El aplomo norteño en la defensa y la efectividad arriba frenaron al líder

Por: José Pablo Alfaro Rojas, Daniel Jiménez 19 septiembre, 2016

El sufrido trajín de los Toros del Norte en la división de honor necesitaba un triunfo con tintes de grandeza, de los que simbolizan un alto en el camino y permiten cambiar el rumbo, de los que años atrás eran un ritual común en el Carlos Ugalde, pero que muchos no recordaban.

Como el de ayer en casa, a estadio lleno y contra un adversario que había olvidado perder.

Saprissa, con 11 juegos de ser intratable en el torneo, parecía ser el contrincante idóneo para devolverle a la trinchera norteña el calificativo de fortín.

Así fue. San Carlos tiró a la basura los argumentos ofensivos que convirtieron a los morados en el equipo más goleador (y al más vistoso) de la campaña.

Un mérito doble si se toma en cuenta que a los norteños le sacudieron las redes como a nadie desde su regreso a la Primera.

Ellos han sufrido 20 goles en contra y tienen el peor rendimiento de local; la de ayer fue la primera victoria en el Carlos Ugalde en este campeonato.

Pero aunque los fríos números dicen una cosa, la realidad, y la pizarra de Eduardo Méndez, presagiaban otra muy distinta.

La efectividad en ataque se complementó con un muro perfectamente construido, con zagueros atentos y claros en las coberturas y en la marcación.

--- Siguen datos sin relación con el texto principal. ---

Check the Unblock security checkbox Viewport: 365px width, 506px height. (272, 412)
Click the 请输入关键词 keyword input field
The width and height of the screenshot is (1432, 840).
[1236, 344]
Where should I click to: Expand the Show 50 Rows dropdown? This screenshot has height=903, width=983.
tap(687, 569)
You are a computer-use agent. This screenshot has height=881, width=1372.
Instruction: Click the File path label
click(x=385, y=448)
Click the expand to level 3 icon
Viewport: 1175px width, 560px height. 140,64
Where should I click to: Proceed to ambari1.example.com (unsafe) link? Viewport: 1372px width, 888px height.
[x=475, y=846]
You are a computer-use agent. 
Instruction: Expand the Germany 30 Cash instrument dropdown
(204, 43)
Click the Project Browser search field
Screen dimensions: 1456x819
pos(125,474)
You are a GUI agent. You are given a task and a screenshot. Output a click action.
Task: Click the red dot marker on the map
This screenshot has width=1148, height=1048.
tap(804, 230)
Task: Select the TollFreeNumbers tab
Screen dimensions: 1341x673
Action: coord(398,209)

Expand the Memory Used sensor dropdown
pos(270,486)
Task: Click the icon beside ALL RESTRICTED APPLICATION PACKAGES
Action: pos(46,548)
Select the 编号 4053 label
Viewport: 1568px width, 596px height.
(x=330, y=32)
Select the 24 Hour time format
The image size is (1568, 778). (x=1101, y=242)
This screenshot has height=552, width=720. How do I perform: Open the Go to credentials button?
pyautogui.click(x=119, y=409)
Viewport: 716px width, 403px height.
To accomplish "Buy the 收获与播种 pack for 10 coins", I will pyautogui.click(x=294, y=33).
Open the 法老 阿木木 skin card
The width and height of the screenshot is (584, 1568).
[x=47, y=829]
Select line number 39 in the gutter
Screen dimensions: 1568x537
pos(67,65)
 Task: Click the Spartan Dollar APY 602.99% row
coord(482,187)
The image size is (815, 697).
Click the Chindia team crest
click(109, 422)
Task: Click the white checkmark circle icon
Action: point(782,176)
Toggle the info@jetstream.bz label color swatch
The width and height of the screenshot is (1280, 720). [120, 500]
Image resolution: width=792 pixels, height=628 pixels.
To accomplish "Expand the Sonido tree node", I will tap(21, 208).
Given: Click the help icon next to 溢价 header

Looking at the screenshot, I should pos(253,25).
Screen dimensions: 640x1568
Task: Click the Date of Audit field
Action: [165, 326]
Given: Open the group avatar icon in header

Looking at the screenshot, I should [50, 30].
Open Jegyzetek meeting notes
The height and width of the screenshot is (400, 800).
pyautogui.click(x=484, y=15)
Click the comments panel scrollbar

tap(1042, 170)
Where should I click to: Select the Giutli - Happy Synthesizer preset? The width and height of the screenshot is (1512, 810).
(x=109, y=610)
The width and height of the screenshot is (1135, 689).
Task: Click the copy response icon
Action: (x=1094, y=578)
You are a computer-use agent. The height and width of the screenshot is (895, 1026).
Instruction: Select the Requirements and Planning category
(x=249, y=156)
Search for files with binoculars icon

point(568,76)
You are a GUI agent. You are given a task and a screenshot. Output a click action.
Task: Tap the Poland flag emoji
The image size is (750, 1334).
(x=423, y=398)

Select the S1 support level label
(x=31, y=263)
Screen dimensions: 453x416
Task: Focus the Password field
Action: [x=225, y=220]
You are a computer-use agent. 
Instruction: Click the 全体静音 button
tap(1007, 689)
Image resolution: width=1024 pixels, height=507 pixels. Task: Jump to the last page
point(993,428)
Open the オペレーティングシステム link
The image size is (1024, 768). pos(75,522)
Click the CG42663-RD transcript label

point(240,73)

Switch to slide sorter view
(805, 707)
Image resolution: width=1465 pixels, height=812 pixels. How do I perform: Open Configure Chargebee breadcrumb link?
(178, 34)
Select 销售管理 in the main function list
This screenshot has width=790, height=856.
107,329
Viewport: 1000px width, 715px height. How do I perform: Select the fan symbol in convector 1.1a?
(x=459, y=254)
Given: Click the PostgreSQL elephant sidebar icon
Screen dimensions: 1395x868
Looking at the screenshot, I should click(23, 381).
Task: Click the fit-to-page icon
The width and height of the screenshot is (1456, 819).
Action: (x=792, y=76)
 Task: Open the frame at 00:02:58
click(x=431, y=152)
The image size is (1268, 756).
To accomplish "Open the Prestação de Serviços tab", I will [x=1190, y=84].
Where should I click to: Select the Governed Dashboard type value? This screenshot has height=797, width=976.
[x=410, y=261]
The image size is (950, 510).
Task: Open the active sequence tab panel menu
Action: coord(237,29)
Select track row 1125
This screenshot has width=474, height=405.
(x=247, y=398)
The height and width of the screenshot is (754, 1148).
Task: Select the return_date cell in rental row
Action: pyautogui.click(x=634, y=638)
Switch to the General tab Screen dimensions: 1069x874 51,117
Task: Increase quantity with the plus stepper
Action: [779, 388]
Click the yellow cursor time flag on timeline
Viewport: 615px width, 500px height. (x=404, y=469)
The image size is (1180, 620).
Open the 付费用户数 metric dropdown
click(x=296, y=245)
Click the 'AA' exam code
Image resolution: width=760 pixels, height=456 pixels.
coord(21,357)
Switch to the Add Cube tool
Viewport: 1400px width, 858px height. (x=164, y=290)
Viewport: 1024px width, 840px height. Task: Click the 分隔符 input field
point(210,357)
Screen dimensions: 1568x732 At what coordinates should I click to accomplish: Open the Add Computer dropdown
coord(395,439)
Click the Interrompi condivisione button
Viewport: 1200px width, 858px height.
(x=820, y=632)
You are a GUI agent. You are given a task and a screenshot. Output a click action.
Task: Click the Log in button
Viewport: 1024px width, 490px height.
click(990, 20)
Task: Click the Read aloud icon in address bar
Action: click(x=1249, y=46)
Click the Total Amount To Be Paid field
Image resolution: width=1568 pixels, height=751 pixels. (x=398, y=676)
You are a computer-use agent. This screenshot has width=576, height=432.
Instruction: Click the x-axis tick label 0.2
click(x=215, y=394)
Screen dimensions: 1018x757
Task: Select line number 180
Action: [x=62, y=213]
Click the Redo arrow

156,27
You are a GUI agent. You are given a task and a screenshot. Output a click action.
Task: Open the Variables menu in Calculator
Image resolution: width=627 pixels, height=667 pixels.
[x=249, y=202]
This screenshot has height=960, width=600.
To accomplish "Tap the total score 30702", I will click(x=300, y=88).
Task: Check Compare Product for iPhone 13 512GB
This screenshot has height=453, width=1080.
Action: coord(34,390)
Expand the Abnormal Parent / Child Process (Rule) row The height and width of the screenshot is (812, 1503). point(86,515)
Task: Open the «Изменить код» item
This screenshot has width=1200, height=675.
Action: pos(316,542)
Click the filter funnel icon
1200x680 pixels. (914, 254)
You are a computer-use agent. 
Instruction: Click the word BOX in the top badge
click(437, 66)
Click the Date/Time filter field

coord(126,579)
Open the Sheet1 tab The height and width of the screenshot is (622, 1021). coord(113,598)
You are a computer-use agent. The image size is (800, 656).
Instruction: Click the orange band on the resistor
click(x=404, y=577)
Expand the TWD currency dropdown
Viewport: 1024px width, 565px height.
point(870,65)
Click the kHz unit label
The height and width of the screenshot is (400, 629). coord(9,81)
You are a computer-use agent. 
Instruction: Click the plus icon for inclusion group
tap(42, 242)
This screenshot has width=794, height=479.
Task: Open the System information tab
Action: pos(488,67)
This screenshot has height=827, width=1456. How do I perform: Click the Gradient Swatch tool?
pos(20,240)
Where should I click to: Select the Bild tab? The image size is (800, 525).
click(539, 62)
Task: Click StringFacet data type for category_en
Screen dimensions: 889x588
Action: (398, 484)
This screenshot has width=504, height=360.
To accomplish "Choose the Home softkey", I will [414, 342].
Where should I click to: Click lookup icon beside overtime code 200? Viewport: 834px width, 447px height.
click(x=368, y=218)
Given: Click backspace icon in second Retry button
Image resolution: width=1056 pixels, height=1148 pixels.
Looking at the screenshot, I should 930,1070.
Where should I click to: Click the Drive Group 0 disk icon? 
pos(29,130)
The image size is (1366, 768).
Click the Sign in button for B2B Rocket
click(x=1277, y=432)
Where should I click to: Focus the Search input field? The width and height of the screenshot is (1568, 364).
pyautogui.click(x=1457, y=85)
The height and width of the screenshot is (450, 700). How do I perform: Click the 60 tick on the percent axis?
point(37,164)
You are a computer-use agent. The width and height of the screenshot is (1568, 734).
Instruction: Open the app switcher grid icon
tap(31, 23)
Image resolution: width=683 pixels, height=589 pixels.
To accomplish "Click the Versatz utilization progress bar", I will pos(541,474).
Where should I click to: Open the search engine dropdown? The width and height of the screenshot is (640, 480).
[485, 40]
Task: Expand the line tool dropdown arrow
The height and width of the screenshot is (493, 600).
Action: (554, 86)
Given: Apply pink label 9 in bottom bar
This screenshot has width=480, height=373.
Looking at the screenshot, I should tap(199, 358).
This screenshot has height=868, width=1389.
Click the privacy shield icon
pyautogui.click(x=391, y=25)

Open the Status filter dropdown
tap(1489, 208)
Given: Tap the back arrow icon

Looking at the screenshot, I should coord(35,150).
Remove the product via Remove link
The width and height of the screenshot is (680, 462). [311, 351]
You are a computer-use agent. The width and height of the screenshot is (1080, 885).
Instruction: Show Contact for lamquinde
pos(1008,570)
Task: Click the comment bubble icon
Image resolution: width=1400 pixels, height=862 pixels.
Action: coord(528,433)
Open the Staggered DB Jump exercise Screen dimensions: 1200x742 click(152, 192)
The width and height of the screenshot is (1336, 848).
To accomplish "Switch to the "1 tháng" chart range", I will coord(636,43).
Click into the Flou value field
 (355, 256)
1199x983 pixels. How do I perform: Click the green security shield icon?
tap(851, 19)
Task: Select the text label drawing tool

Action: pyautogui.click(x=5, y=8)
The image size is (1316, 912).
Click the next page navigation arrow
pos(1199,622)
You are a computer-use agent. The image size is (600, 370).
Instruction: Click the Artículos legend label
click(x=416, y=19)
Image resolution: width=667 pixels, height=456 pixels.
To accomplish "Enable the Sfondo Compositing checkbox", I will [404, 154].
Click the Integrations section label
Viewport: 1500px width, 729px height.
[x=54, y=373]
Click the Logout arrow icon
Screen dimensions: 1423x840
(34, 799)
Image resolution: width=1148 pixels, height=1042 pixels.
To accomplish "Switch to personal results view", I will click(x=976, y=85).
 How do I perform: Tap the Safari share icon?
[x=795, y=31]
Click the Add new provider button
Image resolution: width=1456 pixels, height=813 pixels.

San Carlos maniató a Daniel Colindres por su costado y, en general, disminuyó el poderío de los tibaseños por las bandas.

Luego de romper la principal arma morada, los norteños cerraron los espacios para evitar que los pases de Angulo y Guzmán sobrepasaran su área, con un accionar sobresaliente de Cristian Montero y los laterales Javier Loaiza y Dave Myrie.

El poder de los anfitriones se basó en ser eficaz arriba y abajo.

En ataque, Wálter Silva cerró la pinza luego de un buen centro rastrero de Gustavo Jiménez, al minuto 10, para ponerle números al marcador. Posteriormente, en el epílogo de la inicial, el propio Jiménez perforó las redes con un trallazo de media distancia.

Dos goles, lo suficiente para controlar el partido a su antojo.

Aún cuando Saprissa llevó el peso del juego, el fútbol actual dicta que tener la pelota no es garantía de triunfo, y más aún si no se tiene profundidad arriba.

Esa fue la constante, los embates del líder se quedaron en nada. San Carlos fue superior.